In various of his talks and writings, Edward Witten has been revealing -- always in passing -- a philosophical perspective saying that:

Since nature (reality) is exceptional in that it has existence, it is plausible that it is the exceptional among all mathematical structures -- such as the exceptional examples in the classification of simple Lie groups, the exceptional Lie groups -- that play a role in the mathematical description of nature.

One place where I heard him say this, years back, was, in the context of grand unification, in

In the archived writeup of this talk the relevant passage appears on page 5:

Describing nature by a group taken from an infinite family does raise an obvious question – why this group and not another? In addition to the three infinite families, there are five exceptional Lie groups, namely G2, F4,E6,E7, and E8. Since nature is so exceptional, why not describe it using an exceptional Lie group? 


While I am sure I have seen similar passages in other articles by Witten, right now I don't remember in which articles that was. But for an exposition that I am wriiting, I would like to cite these, or the one most pronounced version that is available.

- SOURCE EXCERPT
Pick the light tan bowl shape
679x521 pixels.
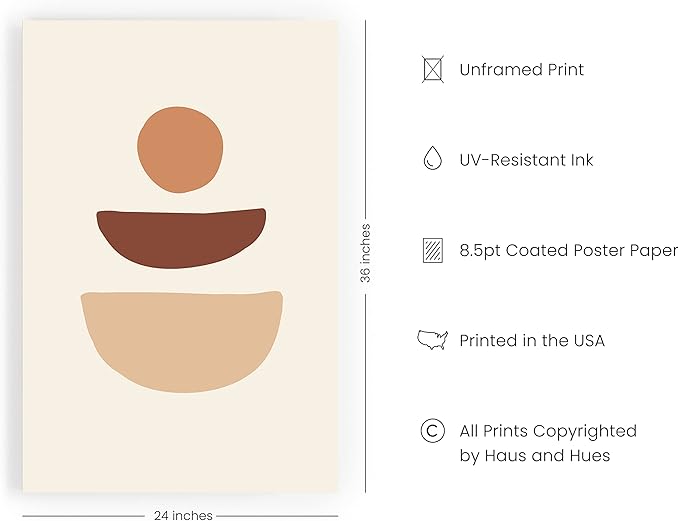[182, 342]
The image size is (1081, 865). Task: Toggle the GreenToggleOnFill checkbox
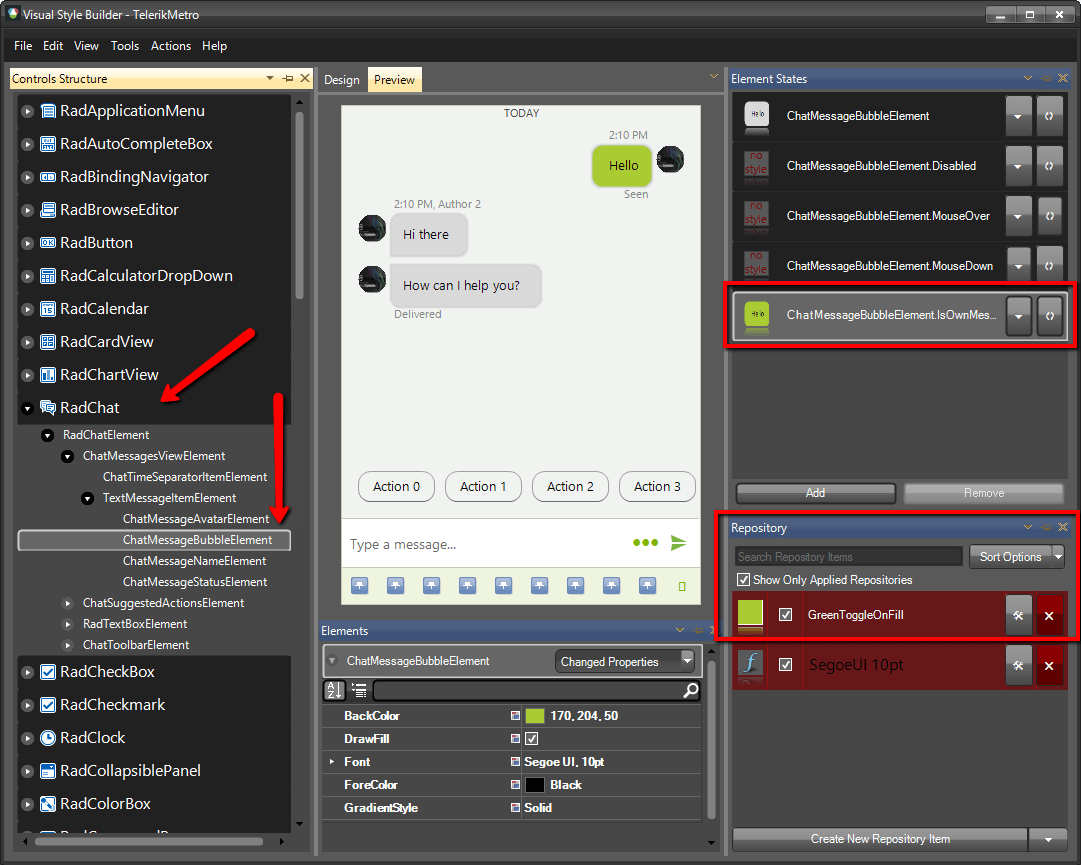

- DIRECTIVES
- A) Update the excerpt on Witten's view of exceptional Lie groups: reproduce it starting with "One place where" and going on through "exceptional Lie group?", replacing "nature" with "the physical world".
- B) Extend the excerpt on Witten's view of exceptional Lie groups, picking up after its final sentence.

- OUTPUTS IN ORDER
- A)
One place where I heard him say this, years back, was, in the context of grand unification, in

In the archived writeup of this talk the relevant passage appears on page 5:

Describing the physical world by a group taken from an infinite family does raise an obvious question – why this group and not another? In addition to the three infinite families, there are five exceptional Lie groups, namely G2, F4,E6,E7, and E8. Since the physical world is so exceptional, why not describe it using an exceptional Lie group?

- B)
John Baez in TWF 66 expresses the same sentiment:

one may argue that the theory of our universe must be incredibly special, since out of all the theories we can write down, just this one describes the universe that actually exists. All sorts of simpler universes apparently don't exist. So maybe the theory of the universe needs to use special, "exceptional" mathematics for some reason, even though it's complicated

Does anyone happen to have citation details for further instances of the thought expressed in these quote above?

I am collecting relevant material in the nLab entry universal exceptionalism.

asked Aug 2, 2015 in Resources and References by Urs Schreiber (6,095 points) [ revision history ]
edited Aug 2, 2015 by Urs Schreiber

In the same ·"exceptional philosophy":  http://xxx.lanl.gov/pdf/1505.01635v1.pdf

+juancho , these authors discuss exceptional mathematical structure appearing in physics, but do they express the philosophical sentiment that I am asking about? 

I am aware that I am asking a question that is more in the philosophy of physics than in physics itself. By the rules it might better belong to a philosophy forum (and I cross posted to Phil.SE) but since I feel that non-physicists will hardly have the insight required to discuss this, I felt like I have to ask this here.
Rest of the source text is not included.